O mistério quanto à origem permanece, sobretudo por ter me dado ao trabalho de lê-lo, após o que concluí que jamais, em sã consciência, eu compraria um livro assim. Pensei também que talvez houvesse sido um presente, mas as pessoas de quem costumo receber presentes também negaram serem os presenteadores... A dúvida permanece, portanto.

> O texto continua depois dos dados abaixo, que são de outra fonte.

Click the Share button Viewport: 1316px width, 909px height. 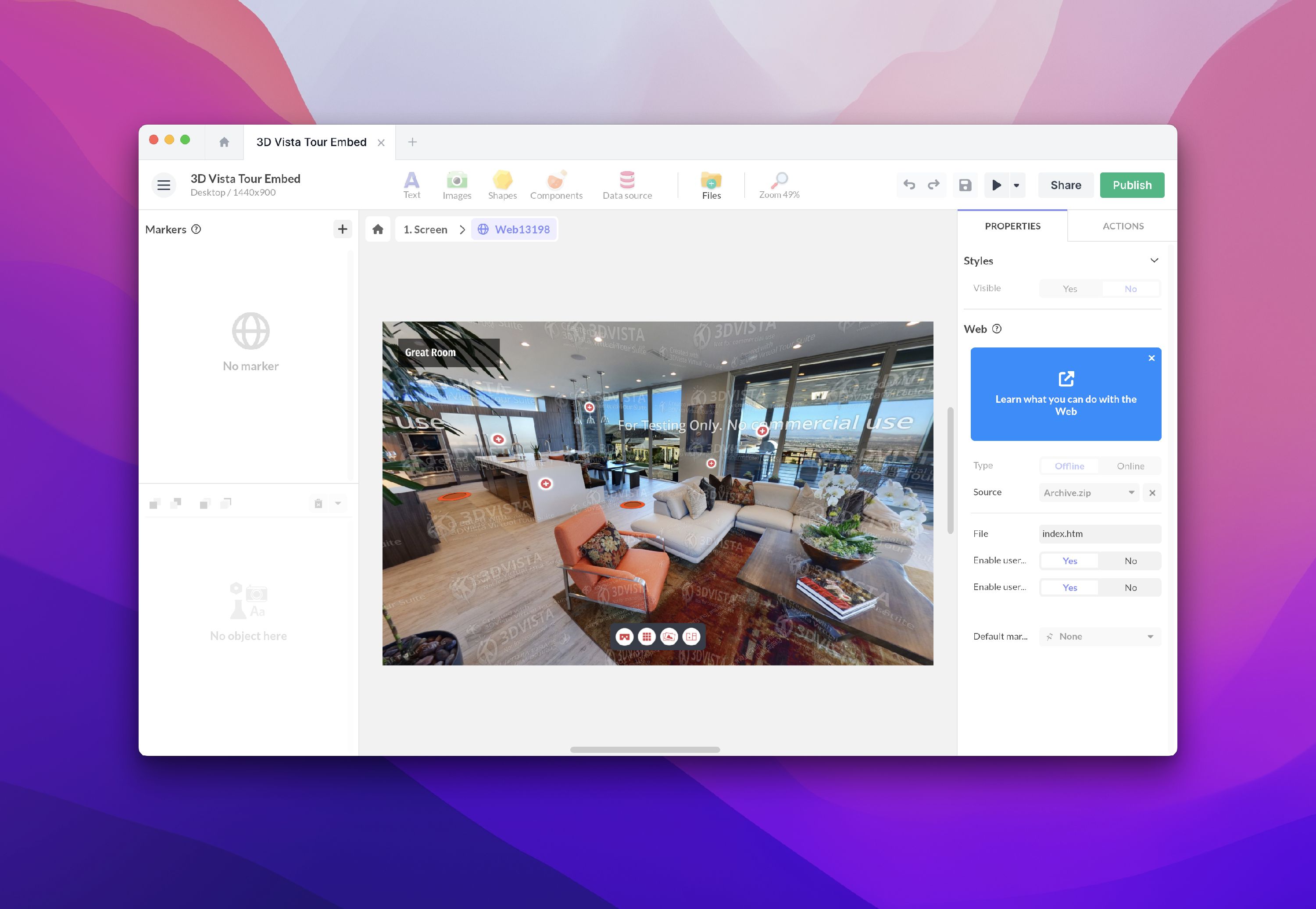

Escrevo esta crônica, como eu disse, devido a este livro. Não exatamente por sua origem misteriosa, mas pelo que li nele, e que não me agradou. (E, a propósito, espero sinceramente que os próximos surgimentos miraculosos sejam de algum dos muitos títulos ardentemente desejados por mim. Inclusive, aos eventuais interessados, informo que possuo uma lista pronta que pode ser solicitada a qualquer momento...).